● **What to do**
Each line of the entries below that includes "resolution" belongs in your answer.

(Pixel coordinate grounding data)
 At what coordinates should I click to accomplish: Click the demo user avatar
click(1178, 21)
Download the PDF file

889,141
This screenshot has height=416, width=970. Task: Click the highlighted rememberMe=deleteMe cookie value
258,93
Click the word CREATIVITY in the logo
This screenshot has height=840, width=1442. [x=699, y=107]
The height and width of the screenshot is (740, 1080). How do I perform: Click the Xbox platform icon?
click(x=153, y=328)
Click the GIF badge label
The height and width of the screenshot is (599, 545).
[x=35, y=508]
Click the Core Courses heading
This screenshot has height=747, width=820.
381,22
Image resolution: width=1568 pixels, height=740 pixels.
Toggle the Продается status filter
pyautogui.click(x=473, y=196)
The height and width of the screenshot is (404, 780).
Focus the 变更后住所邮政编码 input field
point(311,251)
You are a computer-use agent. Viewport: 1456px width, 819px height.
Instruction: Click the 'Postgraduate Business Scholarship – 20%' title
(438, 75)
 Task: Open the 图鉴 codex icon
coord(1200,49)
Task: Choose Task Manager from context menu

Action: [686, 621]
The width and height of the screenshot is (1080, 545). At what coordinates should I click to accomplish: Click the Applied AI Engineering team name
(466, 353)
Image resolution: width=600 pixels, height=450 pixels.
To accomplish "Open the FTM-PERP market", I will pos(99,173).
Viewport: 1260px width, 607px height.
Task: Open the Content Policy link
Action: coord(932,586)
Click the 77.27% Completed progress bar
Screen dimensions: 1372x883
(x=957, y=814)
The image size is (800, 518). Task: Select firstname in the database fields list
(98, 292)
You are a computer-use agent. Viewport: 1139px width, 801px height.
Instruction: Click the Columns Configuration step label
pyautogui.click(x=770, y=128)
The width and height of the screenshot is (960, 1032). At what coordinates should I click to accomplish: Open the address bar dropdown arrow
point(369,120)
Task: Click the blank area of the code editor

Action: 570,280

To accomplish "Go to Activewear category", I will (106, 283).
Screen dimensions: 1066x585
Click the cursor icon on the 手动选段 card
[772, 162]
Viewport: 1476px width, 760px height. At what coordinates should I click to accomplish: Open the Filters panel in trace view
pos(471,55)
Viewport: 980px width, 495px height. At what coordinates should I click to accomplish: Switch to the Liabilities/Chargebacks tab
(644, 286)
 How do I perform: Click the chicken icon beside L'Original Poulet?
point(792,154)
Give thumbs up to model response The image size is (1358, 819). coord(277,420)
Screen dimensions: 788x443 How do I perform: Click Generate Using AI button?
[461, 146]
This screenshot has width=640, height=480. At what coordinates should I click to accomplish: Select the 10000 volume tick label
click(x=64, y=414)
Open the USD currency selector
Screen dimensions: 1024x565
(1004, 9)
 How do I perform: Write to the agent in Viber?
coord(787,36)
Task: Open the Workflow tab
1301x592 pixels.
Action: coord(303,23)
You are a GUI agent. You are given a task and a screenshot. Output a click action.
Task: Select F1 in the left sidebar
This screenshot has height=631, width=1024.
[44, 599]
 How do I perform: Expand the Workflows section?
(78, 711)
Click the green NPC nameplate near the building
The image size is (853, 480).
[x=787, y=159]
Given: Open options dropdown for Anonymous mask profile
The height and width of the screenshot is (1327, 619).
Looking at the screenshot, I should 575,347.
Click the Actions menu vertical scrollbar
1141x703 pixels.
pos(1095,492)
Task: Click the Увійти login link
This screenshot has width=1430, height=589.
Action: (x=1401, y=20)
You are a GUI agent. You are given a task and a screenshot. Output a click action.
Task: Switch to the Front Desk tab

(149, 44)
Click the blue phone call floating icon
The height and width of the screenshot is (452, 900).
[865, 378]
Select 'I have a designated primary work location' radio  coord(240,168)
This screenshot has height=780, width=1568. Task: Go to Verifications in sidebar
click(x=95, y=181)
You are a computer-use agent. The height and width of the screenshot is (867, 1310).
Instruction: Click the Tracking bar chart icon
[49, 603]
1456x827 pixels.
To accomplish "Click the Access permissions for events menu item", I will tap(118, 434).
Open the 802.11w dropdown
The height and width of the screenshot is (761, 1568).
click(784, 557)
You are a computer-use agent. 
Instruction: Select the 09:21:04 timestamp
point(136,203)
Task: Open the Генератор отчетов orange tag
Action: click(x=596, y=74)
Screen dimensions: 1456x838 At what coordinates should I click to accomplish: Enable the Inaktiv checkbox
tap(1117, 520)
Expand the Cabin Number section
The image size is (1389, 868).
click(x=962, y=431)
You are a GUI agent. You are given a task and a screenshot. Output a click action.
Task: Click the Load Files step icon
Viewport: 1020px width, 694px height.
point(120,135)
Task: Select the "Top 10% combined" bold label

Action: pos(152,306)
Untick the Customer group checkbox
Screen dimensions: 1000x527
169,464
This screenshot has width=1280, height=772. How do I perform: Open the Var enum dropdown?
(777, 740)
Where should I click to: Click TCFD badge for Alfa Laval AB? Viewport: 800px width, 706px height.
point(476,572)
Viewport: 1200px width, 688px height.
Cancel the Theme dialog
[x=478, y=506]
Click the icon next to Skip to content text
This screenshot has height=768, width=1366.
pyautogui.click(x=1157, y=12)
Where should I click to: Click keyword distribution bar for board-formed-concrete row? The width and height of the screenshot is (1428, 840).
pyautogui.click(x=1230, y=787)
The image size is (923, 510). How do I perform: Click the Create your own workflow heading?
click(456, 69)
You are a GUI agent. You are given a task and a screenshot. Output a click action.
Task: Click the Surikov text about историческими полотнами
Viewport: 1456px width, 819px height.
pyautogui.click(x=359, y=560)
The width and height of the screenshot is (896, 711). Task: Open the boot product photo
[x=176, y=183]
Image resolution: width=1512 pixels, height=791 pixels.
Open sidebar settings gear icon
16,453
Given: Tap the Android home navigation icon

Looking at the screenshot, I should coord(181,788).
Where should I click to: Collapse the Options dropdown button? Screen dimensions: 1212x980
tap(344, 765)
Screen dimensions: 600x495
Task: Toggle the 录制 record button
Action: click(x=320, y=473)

● **Answer section**
Image resolution: width=1568 pixels, height=740 pixels.
Image resolution: width=600 pixels, height=450 pixels.
Image resolution: width=1512 pixels, height=791 pixels.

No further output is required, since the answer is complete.